Page →
+ + + +

Figure 3: A single console to manage resources across on-premises and cloud environments

We created a hybrid linked mode between the cloud vCenter and on-premises vCenter. This allowed us to use a single console to manage all our inventory across the hybrid cloud.  As shown in Figure 3, the cloud inventory included a single Client-VM provisioned in the compute workload resource pool and the on-premises inventory included three VMs including NSX-Edge VM, Client-VM and a Server VM.

Measuring vMotion performance

The following metrics were used to understand the performance implications of vMotion:

  • Migration time: Total time taken for migration to complete
  • Switch-over time: Time during which the VM is quiesced to enable switchover from on-premises to cloud, and vice versa
  • Guest penalty: Performance impact on the applications running inside the VM during and after the migration

Benchmark methodology

We investigated the impact of hybrid vMotion on a Microsoft SQL Server database performance using the open-source DVD Store 3 (DS3) benchmark, which simulates many customers performing typical actions in an online DVD Store (logging in, browsing, buying, reviewing, and so on).

The test scenario used a Windows Server 2012 VM configured with 8 VCPUs, 8 GB memory, 40 GB disk, and a SQL Server database size of 5 GB. As shown in figures 2 and 3, we used two concurrent DS3 clients, one client running on-premises, and a second client running on the cloud. Each client used a load of five DS3 users with 0.02 seconds of think time. We started the migration during the steady-state period of the benchmark when the CPU utilization (esxtop %USED counter) of the SQL Server VM was close to 275%, and the average write IOPS was 80.

+ + + +

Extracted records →
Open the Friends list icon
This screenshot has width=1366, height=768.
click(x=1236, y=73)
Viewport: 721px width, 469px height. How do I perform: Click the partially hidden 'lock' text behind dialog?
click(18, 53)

+ + + +

Direction → Resume the hybrid vMotion performance write-up after its last sentence, continuing the account of the benchmark test.

Task response →
Test results

Figure 4: SQL Server throughput at given time: before, during, and after hybrid vMotions

Figure 4 plots the performance of a SQL Server VM in total orders processed per second during vMotion from on-premises to cloud, and vice versa. In our tests, both DS3 benchmark drivers were configured to report the performance data at a fine granularity of 1 second (the default is 10 seconds). As shown in figure 4, the impact on SQL Server throughput was minimal during vMotion in both directions. The total throughput remained steady in the range of 75 operations throughout the test period. The vMotion durations from on-premises to cloud, and vice versa were 415 seconds, and 382 seconds, respectively, with the network throughput ranging between 500 to 900 megabits per second (Mbps). The switch-over time was about 0.6 seconds in both vMotions. The few minor dips in throughput shown in the figure were due to the variance in available network bandwidth on the shared AWS Direct Connect link.

Figure 5: Breakdown of SQL Server throughput reported by the on-premises and cloud clients

Figure 5 illustrates the impact of network latency on the throughput. While the total SQL Server throughput remained steady during the entire test period, the throughput reported by both on-premises and cloud clients varied based on their proximity to the SQL Server VM. For instance, throughput reported by the on-premises client drops from 65 operations to 10 operations when the SQL Server VM was onboarded to the cloud and jumps back to 65 operations after the SQL Server VM is migrated back to the on-premises environment.

The throughput variation seen by the two DS3 clients is not unique to our hybrid cloud environment and can be explained by Little’s Law.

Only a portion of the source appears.